• _Your goal_
Count how many lines in the entries below contain the string "Identify", matching case exactly. Reply with the number alone.

***** Dataset rows

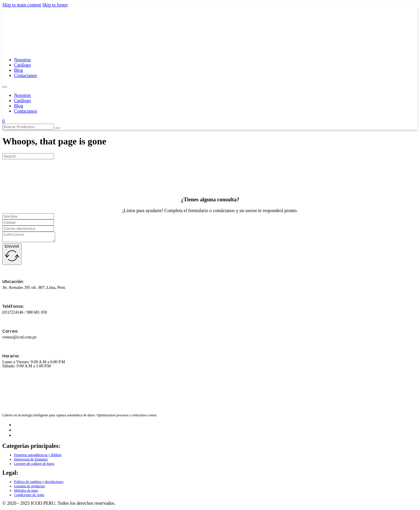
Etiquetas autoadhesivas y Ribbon (38, 457)
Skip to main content (22, 5)
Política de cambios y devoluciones (38, 483)
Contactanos (25, 75)
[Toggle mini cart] (4, 121)
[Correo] (28, 228)
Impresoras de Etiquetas (31, 461)
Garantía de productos (29, 488)
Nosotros (22, 60)
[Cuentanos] (32, 238)
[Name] (28, 216)
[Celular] (28, 222)
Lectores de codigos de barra (34, 465)
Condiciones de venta (29, 497)
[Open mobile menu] (5, 87)
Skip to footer (55, 5)
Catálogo (22, 65)
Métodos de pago (26, 492)
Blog (18, 70)
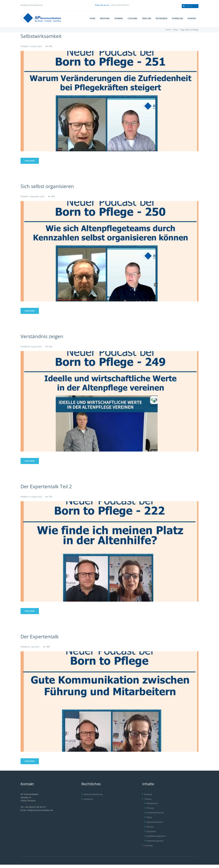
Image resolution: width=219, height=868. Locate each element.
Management (152, 806)
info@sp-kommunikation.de (32, 5)
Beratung (149, 798)
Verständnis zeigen (44, 337)
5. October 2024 (35, 46)
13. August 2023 (35, 498)
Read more (31, 161)
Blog (175, 30)
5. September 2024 (37, 197)
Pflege (149, 820)
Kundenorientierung (156, 816)
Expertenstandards (155, 825)
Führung (150, 811)
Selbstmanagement (155, 844)
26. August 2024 (35, 348)
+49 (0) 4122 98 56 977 (120, 5)
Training (148, 802)
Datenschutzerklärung (94, 798)
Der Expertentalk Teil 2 (49, 488)
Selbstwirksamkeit (43, 36)
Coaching (149, 849)
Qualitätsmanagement (157, 839)
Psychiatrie (151, 835)
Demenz (150, 830)
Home (168, 30)
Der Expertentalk (42, 639)
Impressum (88, 802)
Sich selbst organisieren (50, 187)
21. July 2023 (34, 649)
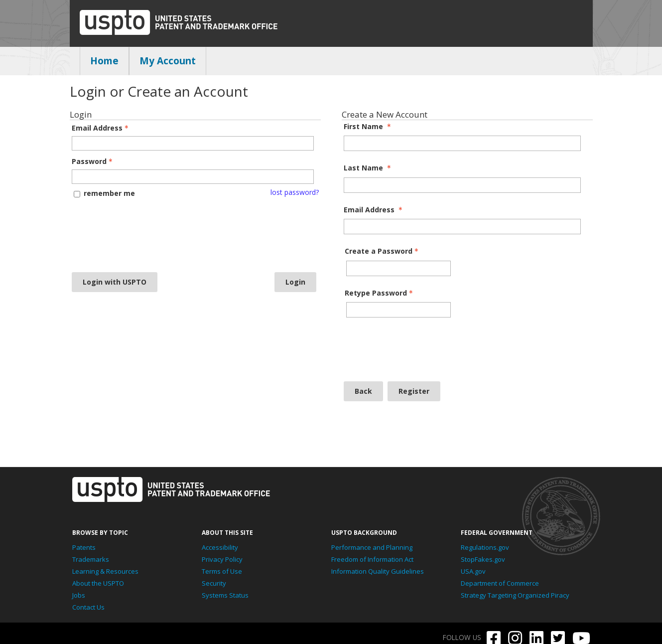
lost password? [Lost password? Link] (294, 192)
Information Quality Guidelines (378, 571)
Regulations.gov (485, 547)
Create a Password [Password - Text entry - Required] (383, 251)
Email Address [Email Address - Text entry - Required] (101, 128)
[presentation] (113, 235)
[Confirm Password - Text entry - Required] (398, 310)
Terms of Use (222, 571)
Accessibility (220, 547)
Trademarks (91, 559)
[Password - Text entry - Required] (193, 176)
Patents (84, 547)
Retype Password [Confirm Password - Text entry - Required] (380, 293)
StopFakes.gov (483, 559)
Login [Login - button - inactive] (295, 282)
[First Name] (462, 143)
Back (363, 391)
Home (104, 61)
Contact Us (88, 607)
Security (214, 583)
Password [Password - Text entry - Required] (93, 161)
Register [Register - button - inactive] (414, 391)
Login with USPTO (115, 282)
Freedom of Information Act (372, 559)
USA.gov (473, 571)
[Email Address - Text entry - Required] (193, 143)
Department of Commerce (500, 583)
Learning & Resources (105, 571)
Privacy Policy (222, 559)
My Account (167, 61)
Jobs (79, 595)
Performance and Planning (372, 547)
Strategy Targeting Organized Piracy (515, 595)
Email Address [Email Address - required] (374, 210)
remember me (109, 193)
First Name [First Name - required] (368, 127)
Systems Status (225, 595)
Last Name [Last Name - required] (368, 168)
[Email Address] (462, 226)
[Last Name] (462, 185)
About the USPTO (98, 583)
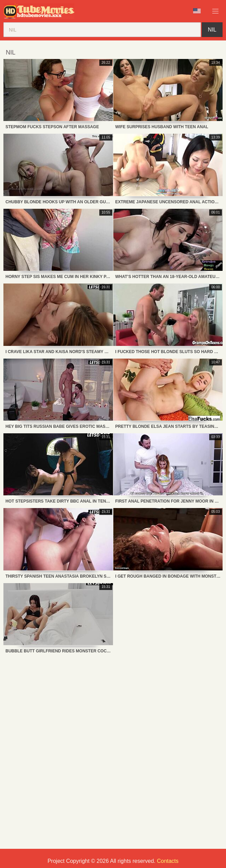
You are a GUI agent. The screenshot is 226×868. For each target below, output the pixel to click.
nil (212, 29)
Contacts (167, 861)
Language (197, 11)
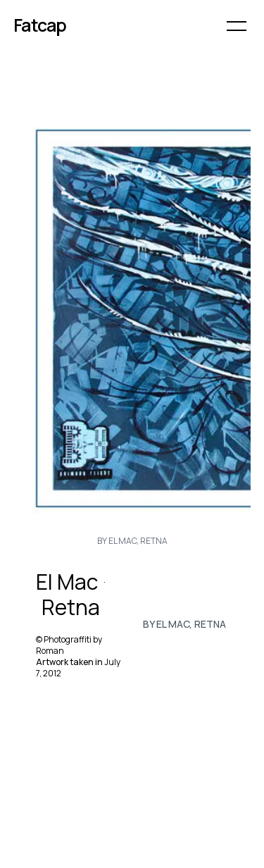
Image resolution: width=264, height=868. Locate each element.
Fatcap (40, 25)
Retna (70, 607)
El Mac (67, 582)
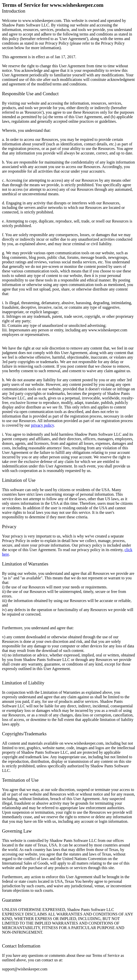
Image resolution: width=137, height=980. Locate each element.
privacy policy (43, 425)
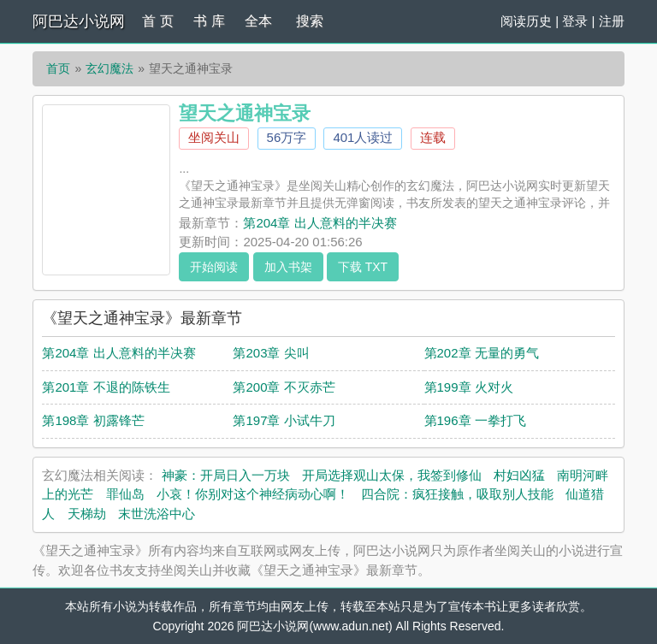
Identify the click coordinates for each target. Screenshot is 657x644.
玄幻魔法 (110, 68)
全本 (258, 21)
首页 (58, 68)
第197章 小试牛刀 (283, 420)
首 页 (157, 21)
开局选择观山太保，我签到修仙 (392, 475)
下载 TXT (363, 267)
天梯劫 (86, 513)
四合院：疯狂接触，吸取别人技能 (457, 493)
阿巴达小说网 (79, 21)
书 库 (209, 21)
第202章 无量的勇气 (482, 352)
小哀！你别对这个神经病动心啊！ (252, 493)
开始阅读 (214, 267)
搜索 (310, 21)
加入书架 (288, 267)
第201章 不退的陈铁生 (105, 387)
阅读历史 (526, 21)
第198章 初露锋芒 (92, 420)
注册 (612, 21)
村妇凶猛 (519, 475)
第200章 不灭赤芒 (283, 387)
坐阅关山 (214, 137)
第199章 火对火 (469, 387)
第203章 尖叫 (270, 352)
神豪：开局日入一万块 (226, 475)
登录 (575, 21)
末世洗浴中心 (157, 513)
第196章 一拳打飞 (475, 420)
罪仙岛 (125, 493)
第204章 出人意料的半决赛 (319, 222)
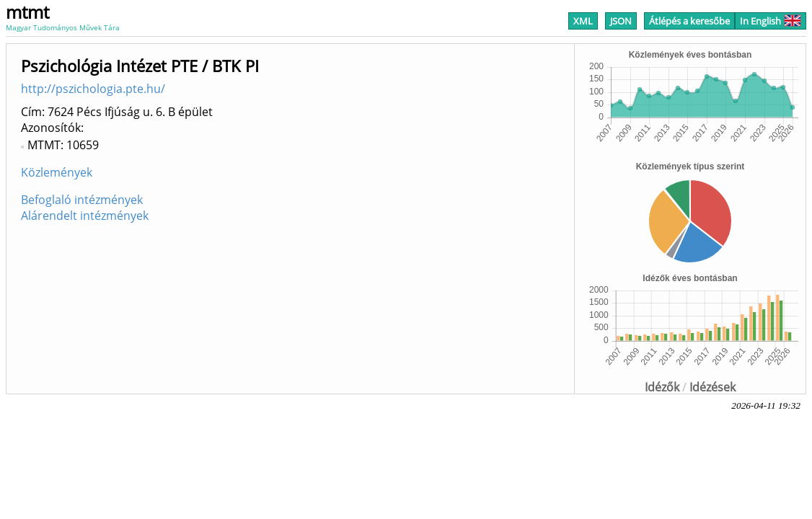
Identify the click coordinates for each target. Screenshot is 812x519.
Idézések (712, 387)
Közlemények (56, 172)
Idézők (662, 387)
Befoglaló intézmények (81, 200)
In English (770, 21)
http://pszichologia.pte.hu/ (93, 89)
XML (583, 21)
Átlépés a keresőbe (689, 21)
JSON (621, 21)
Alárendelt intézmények (84, 216)
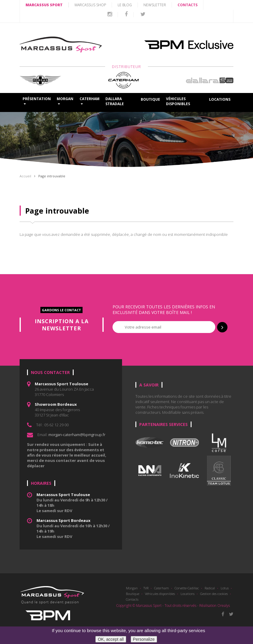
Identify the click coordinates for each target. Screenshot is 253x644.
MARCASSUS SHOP (90, 5)
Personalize (144, 639)
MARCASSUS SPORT (44, 5)
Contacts (132, 599)
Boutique (150, 99)
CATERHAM (89, 101)
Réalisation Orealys (214, 605)
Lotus (224, 588)
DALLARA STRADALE (115, 101)
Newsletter (155, 5)
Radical (210, 588)
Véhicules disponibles (178, 101)
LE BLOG (125, 5)
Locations (220, 99)
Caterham (162, 588)
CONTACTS (187, 5)
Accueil (25, 176)
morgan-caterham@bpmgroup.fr (77, 435)
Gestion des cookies (214, 594)
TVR (146, 588)
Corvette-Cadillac (187, 588)
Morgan (132, 588)
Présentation (37, 101)
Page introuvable (52, 176)
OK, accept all (110, 639)
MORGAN (65, 101)
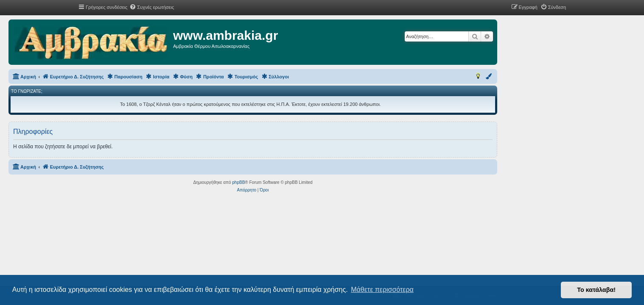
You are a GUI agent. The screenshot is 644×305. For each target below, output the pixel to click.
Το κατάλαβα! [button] (596, 290)
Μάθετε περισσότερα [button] (382, 289)
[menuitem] (151, 7)
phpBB (308, 182)
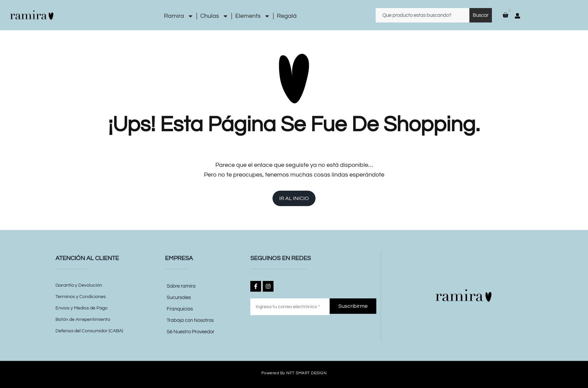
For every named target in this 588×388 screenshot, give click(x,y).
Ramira (179, 16)
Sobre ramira (181, 286)
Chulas (214, 16)
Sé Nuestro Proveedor (191, 332)
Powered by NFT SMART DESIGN (294, 373)
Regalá (287, 16)
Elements (253, 16)
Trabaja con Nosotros (190, 320)
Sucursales (179, 297)
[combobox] (422, 15)
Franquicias (180, 309)
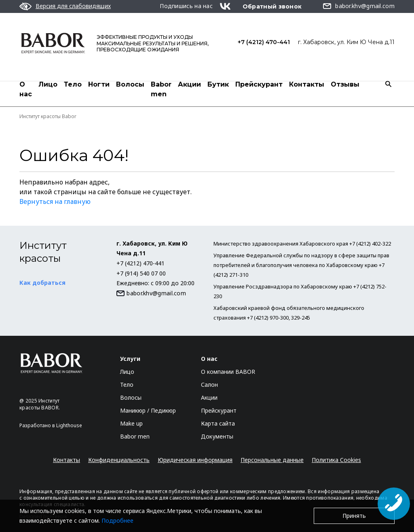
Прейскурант (259, 84)
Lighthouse (69, 425)
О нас (25, 89)
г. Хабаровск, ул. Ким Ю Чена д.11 (346, 42)
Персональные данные (272, 460)
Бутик (218, 84)
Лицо (48, 84)
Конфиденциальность (119, 460)
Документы (217, 436)
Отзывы (345, 84)
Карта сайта (218, 423)
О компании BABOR (228, 371)
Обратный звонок (272, 6)
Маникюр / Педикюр (148, 410)
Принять (354, 515)
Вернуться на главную (55, 201)
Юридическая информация (195, 460)
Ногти (99, 84)
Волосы (130, 84)
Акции (189, 84)
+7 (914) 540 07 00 (141, 273)
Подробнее (117, 520)
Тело (73, 84)
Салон (209, 384)
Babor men (161, 89)
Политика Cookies (336, 460)
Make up (131, 423)
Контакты (306, 84)
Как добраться (42, 282)
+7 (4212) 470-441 (264, 42)
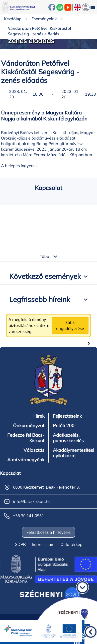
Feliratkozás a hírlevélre (48, 532)
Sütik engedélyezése (70, 326)
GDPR (20, 544)
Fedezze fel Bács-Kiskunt (26, 438)
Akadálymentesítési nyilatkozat (73, 453)
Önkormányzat (29, 426)
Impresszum (43, 544)
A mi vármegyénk (26, 460)
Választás (34, 450)
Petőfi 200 (64, 426)
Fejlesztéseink (67, 416)
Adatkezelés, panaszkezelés (68, 438)
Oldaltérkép (71, 544)
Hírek (39, 416)
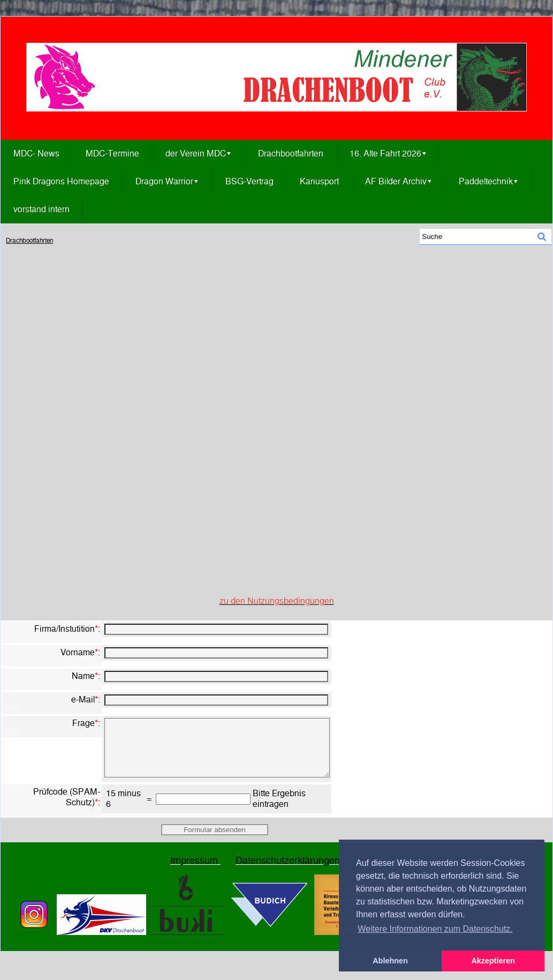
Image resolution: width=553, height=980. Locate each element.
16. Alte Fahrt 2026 (388, 154)
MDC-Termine (112, 153)
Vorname (78, 652)
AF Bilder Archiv (399, 182)
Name (83, 676)
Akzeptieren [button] (493, 961)
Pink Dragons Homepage (61, 181)
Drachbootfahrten (291, 153)
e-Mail (83, 699)
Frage (84, 723)
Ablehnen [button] (390, 961)
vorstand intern (41, 209)
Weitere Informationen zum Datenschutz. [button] (435, 929)
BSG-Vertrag (249, 181)
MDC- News (36, 153)
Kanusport (319, 181)
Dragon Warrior (167, 182)
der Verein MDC (199, 154)
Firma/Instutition (64, 629)
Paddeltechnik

**********

• _Response_
3